Content uploaded by Emil O. W. Kirkegaard
Author content
All content in this area was uploaded by Emil O. W. Kirkegaard on Nov 16, 2015
Content may be subject to copyright.
An S factor among census tracts of Boston
Abstract
A factor analysis was carried out on 6 socioeconomic variables for 506 census tracts of Boston. An S
factor was found with positive loadings for median value of owner-occupied homes and average
number of rooms in these; negative loadings for crime rate, pupil-teacher ratio, NOx pollution, and the
proportion of the population of 'lower status'. The S factor scores were negatively correlated with the
estimated proportion of African Americans in the tracts r = -.36 [CI95 -0.43; -0.28]. This estimate was
biased downwards due to data error that could not be corrected for.
Introduction
The general socioeconomic factor (s/S
1
) is a similar construct to that of general cognitive ability (GCA;
g factor, intelligence, etc., (Gottfredson, 2002; Jensen, 1998). For ability data, it has been repeatedly
found that performance on any cognitive test is positively related to performance on any other test, no
matter which format (pen pencil, read aloud, computerized), and type (verbal, spatial, mathematical,
figural, or reaction time-based) has been tried. The S factor is similar. It has been repeatedly found that
desirable socioeconomic outcomes tend are positively related to other desirable socioeconomic
outcomes, and undesirable outcomes positively related to other undesirable outcomes. When this
pattern is found, one can extract a general factor such that the desirable outcomes have positive
loadings and then undesirable outcomes have negative loadings. In a sense, this is the latent factor that
underlies the frequently used term “socioeconomic status” except that it is broader and not just
restricted to income, occupation and educational attainment, but also includes e.g. crime and health.

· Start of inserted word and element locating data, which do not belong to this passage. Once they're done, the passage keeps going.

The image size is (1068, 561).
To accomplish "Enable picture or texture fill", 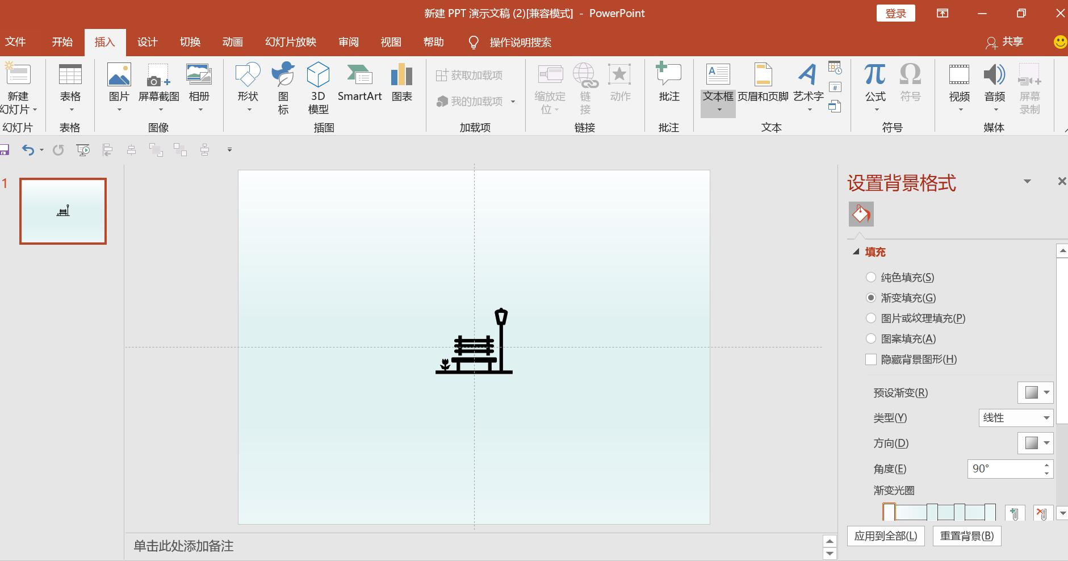I will [872, 318].
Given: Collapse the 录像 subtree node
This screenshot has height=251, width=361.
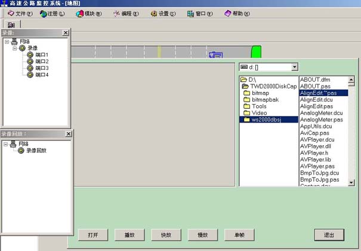Looking at the screenshot, I should 14,48.

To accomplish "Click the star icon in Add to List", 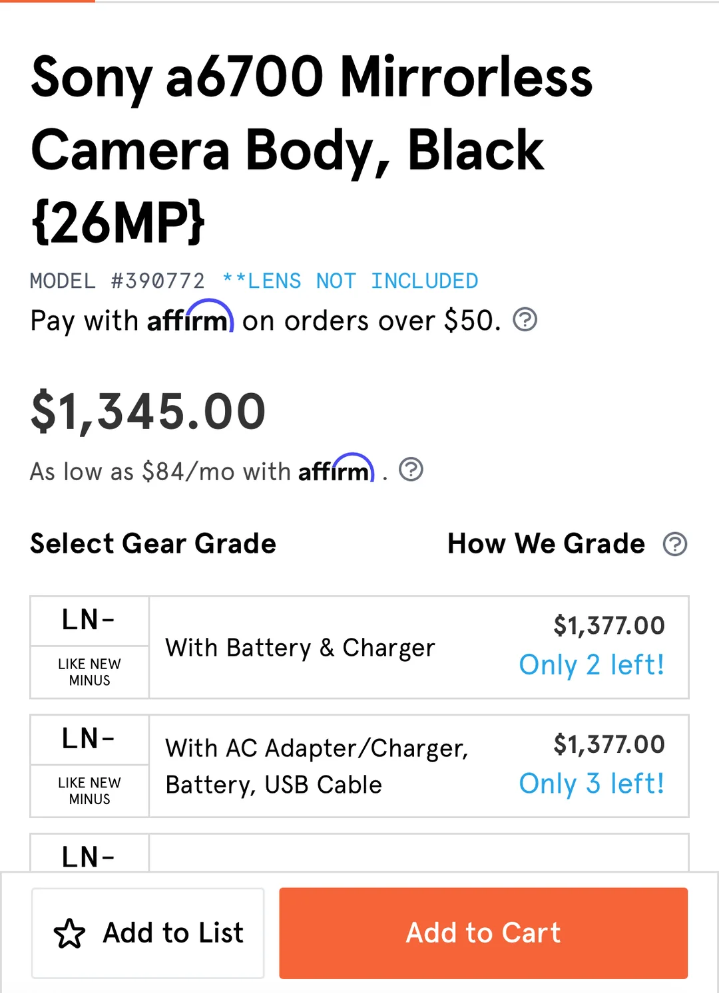I will [69, 933].
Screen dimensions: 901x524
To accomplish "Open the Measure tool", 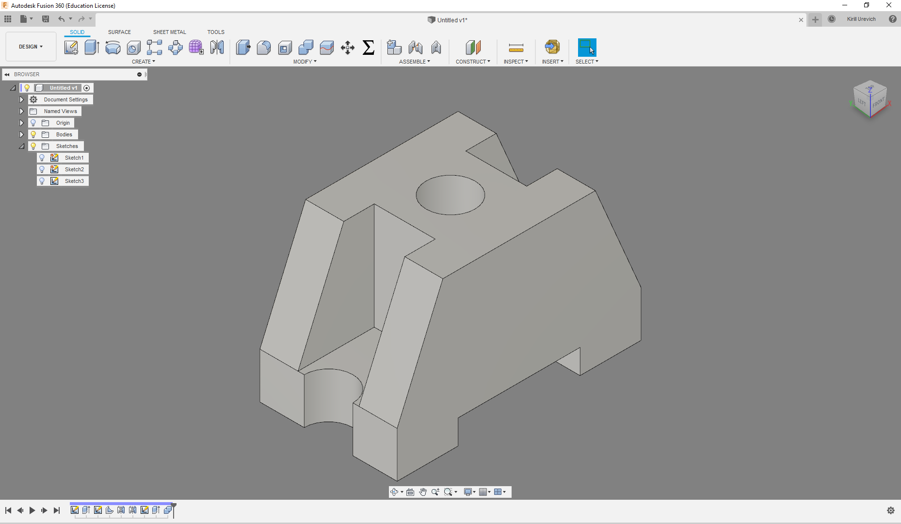I will click(516, 48).
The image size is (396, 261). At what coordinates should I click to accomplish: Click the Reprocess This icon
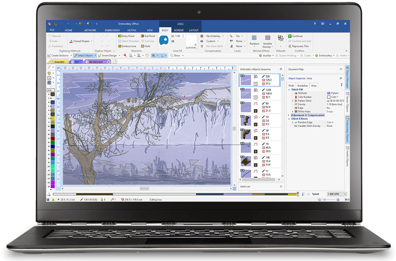[x=290, y=46]
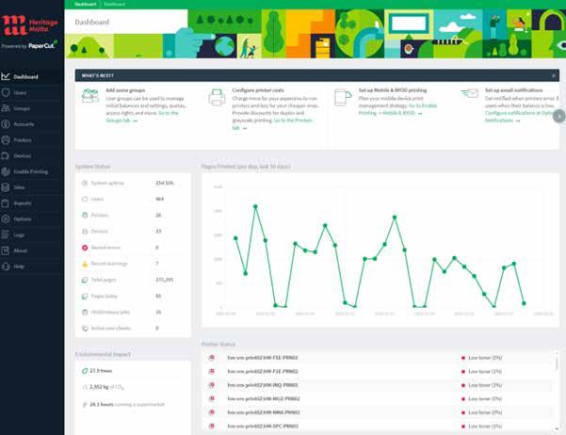
Task: Click the Devices icon in sidebar
Action: [6, 156]
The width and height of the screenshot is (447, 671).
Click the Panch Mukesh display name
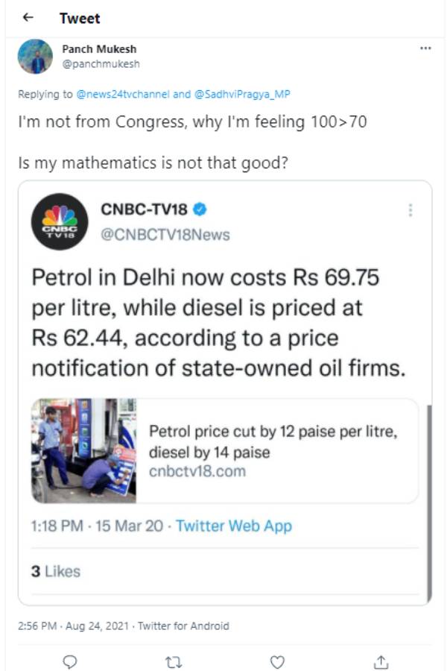pyautogui.click(x=99, y=49)
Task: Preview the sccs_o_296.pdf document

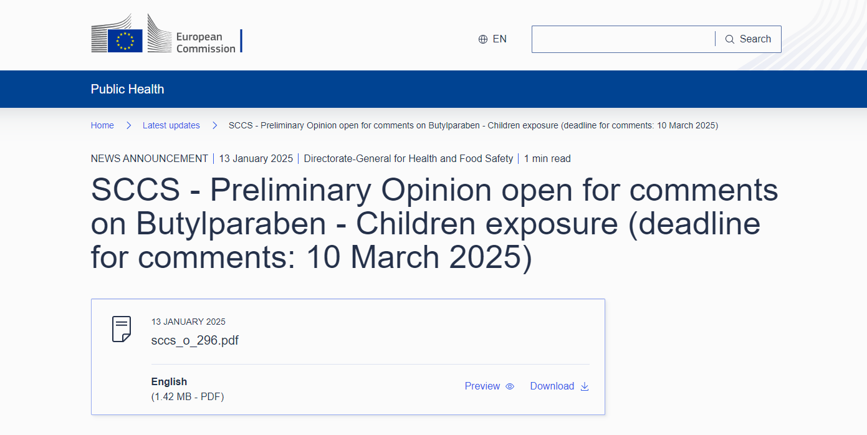Action: coord(481,386)

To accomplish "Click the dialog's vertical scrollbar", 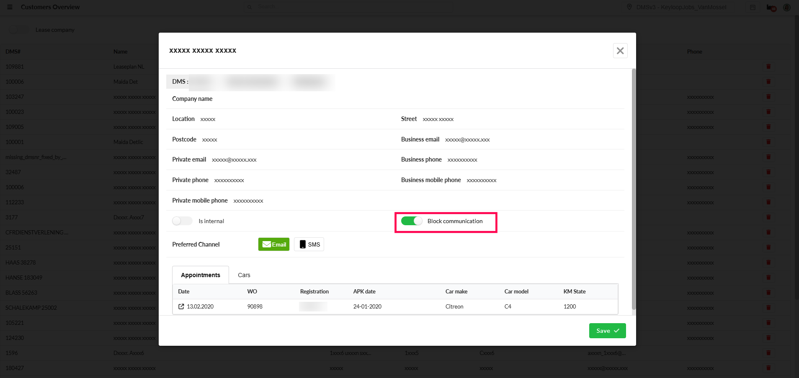I will click(x=634, y=188).
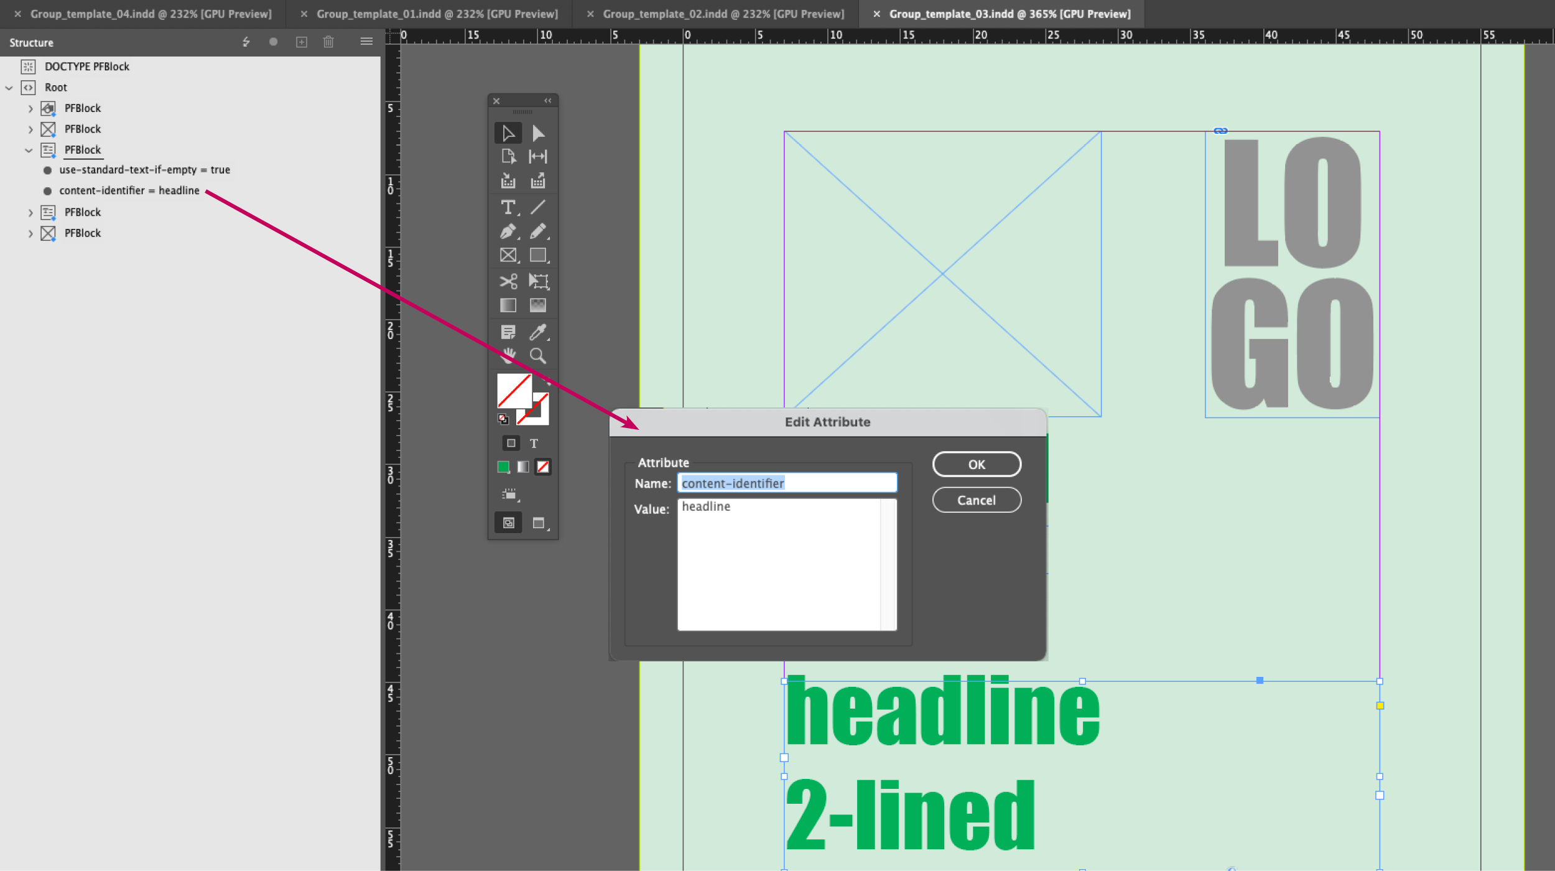Screen dimensions: 1555x871
Task: Cancel the Edit Attribute dialog
Action: (x=976, y=500)
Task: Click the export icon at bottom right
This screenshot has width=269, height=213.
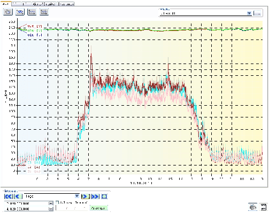Action: (263, 207)

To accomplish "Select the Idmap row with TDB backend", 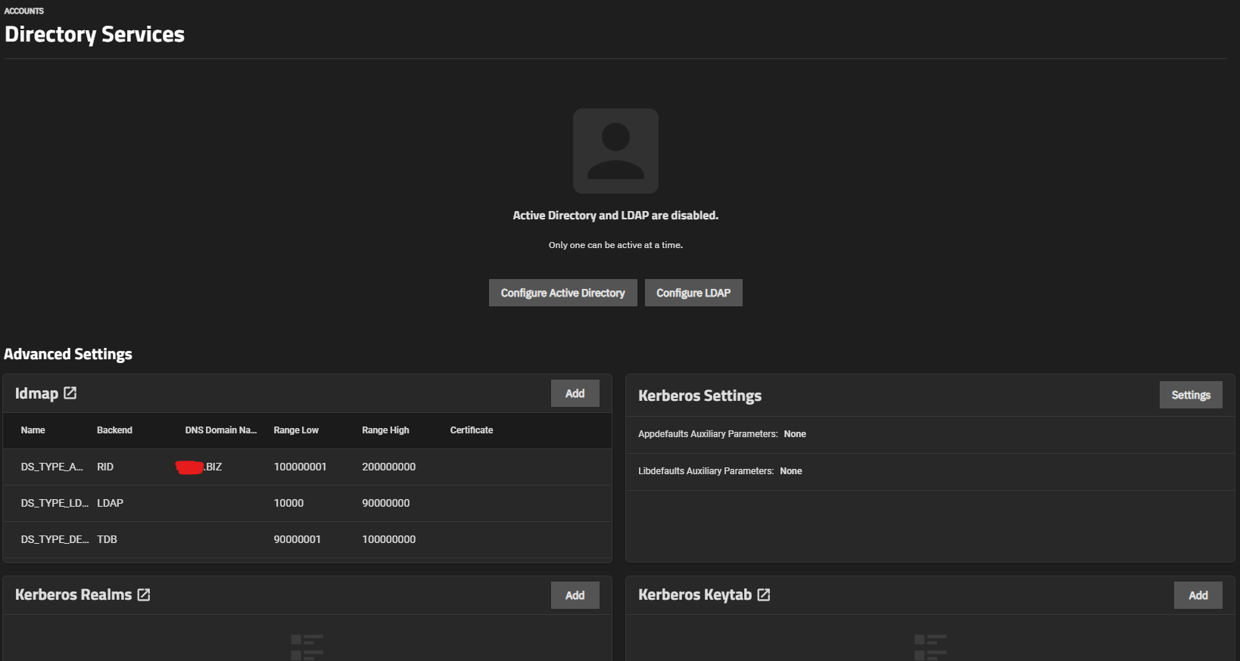I will coord(307,539).
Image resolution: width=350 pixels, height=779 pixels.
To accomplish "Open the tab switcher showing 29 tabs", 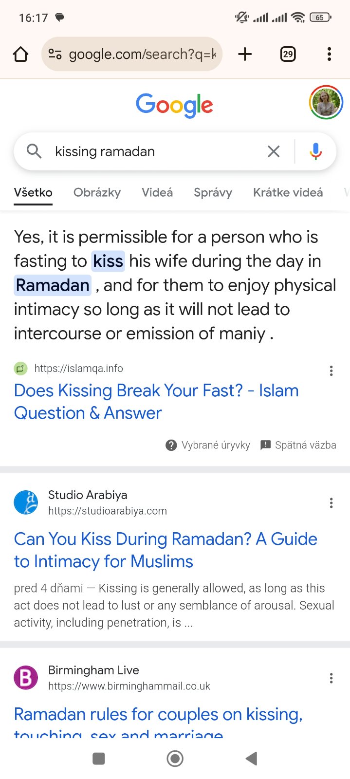I will 288,54.
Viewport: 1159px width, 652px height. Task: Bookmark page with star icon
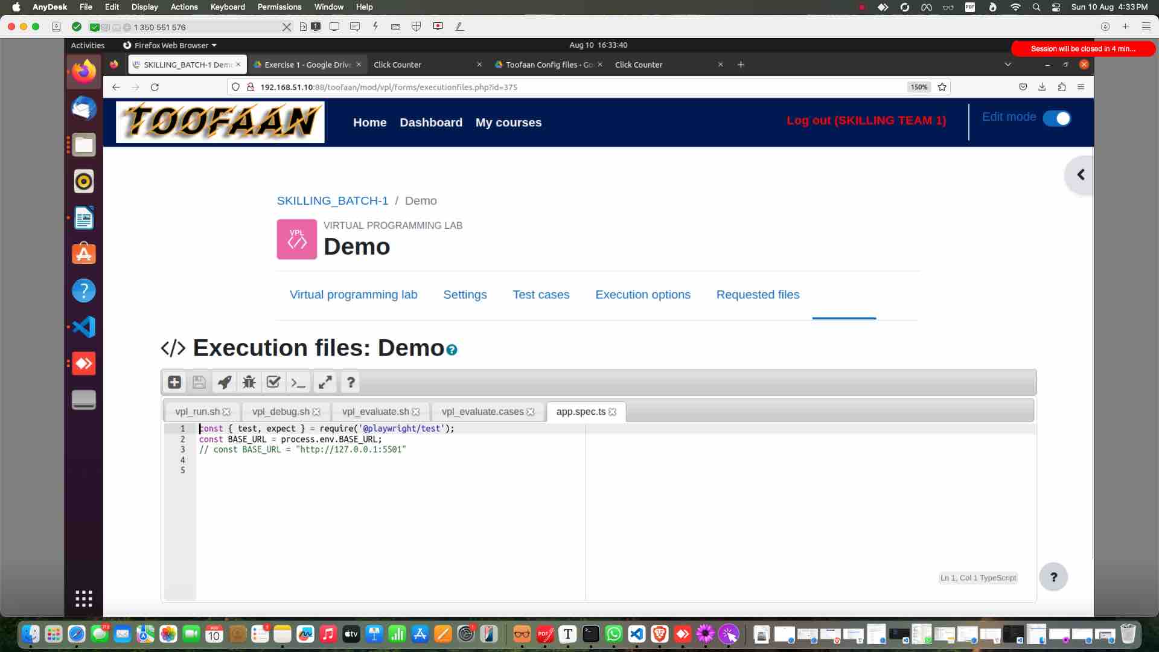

So far, S factors have been found for country-level (Kirkegaard, 2014b), state/regional-level (e.g.
Kirkegaard, 2015), country of origin-level for immigrant groups (Kirkegaard, 2014a) and first name-
level data (Kirkegaard & Tranberg, In preparation). The S factors found have not always been strictly
general in the sense that sometimes an indicator loads in the 'wrong direction', meaning that either an
undesirable variable loads positively (typically crime rates), or a desirable outcome loads negatively.
These findings should not be seen as outliers to be explained away, but rather to be explained in some
coherent fashion. For instance, crime rates may load positively despite crime being undesirable because
the justice system may be better in the higher S states, or because of urbanicity tends to create crime
and urbanicity usually has a positive loading. To understand why some indicators sometimes load in the
wrong direction, it is important to examine data at many levels. This paper extends the S factor to a
new level, that of census tracts in the US.
Data source
While taking a video course on statistical learning based on James, Witten, Hastie, & Tibshirani (2013),
I noted that a dataset used as an example would be useful for an S factor analysis. The dataset concerns
506 census tracts of Boston and includes the following variables (Harrison & Rubinfeld, 1978):
• Median value of owner-occupied homes
• Average number of rooms in owner units.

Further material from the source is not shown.